At a different point, he added, "In hindsight, (Sands) acknowledges that (its) statements could have been clearer and more detailed and, had they been so, this hearing would not have been necessary. But the failure to do so was at most an honest mistake ..."
But, in court papers, Jacobs attorney Todd Bice derided Sands for "apparently want(ing) to claim that the last two years when they hid ball and made false arguments ... are all due to one isolated lapse of judgment by one or two counsel 'confused' about an 'evolving' foreign law."
Since the June revelation, Bice has called the incident part of a broader attempt by the company to hide evidence.

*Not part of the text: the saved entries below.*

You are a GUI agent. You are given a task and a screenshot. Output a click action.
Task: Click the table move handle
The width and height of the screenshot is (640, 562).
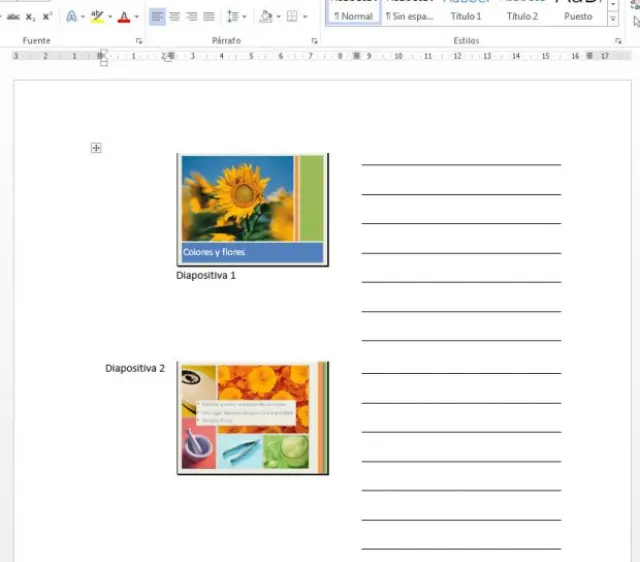pyautogui.click(x=96, y=148)
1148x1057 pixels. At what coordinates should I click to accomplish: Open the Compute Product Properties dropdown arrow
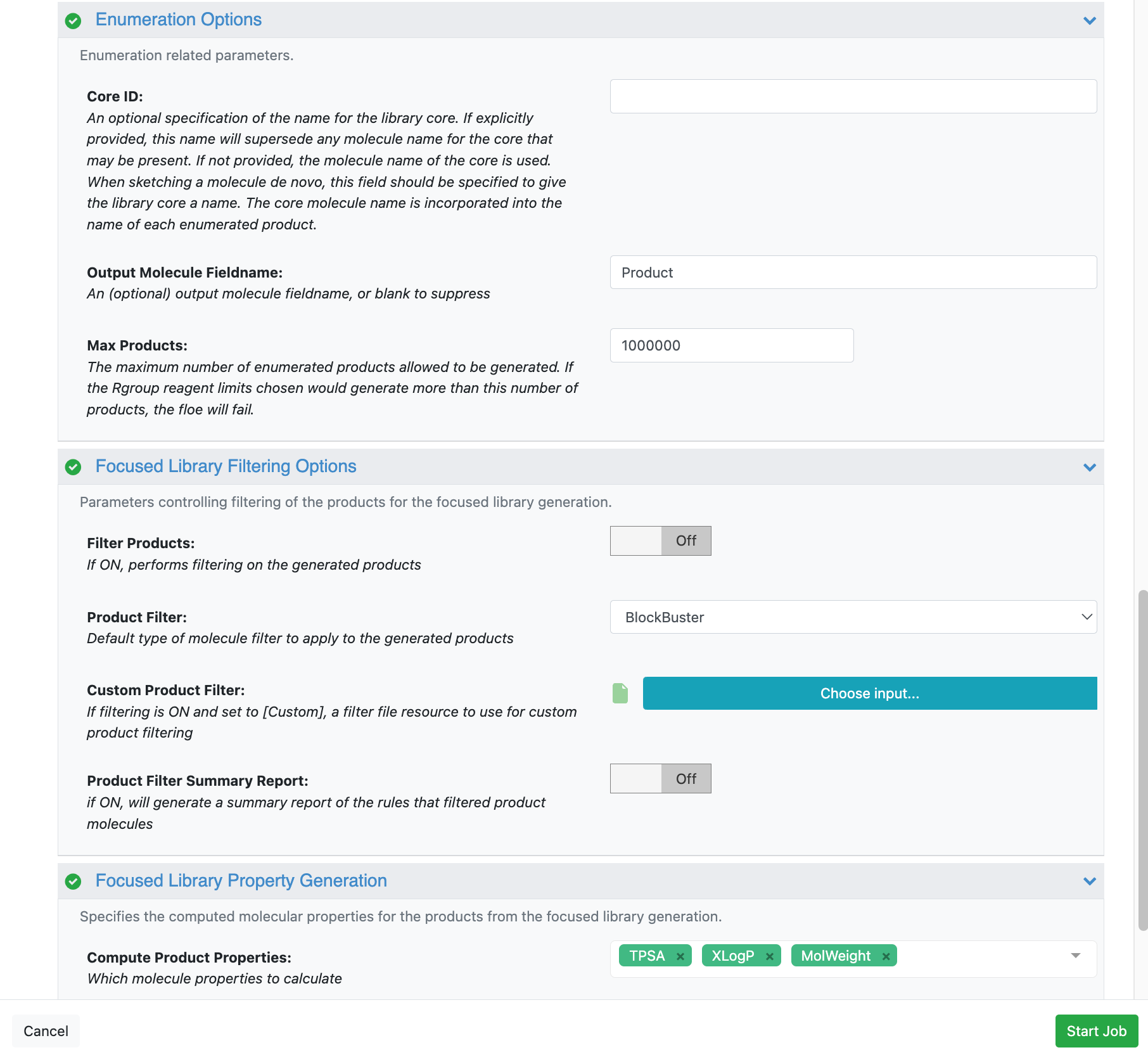click(x=1075, y=956)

"It's not what they know but what they can prove, to use (Sands chairman and CEO Sheldon) Adelson's favorite saying," Bice said last month.
As something of a warm-up to the hearing, attorneys called Gonzalez twice Thursday while conducting a deposition of Adelson. The first time, according to court records, Gonzalez ordered Adelson's armed bodyguards to wait in the elevator lobby of an undisclosed building while Jacobs' attorneys questioned him.
Six hours later, the attorneys called again, prompting Gonzalez to rule that Adelson needed to answer questions about Jacobs' firing and where parts of the case belonged, in Las Vegas or Macau.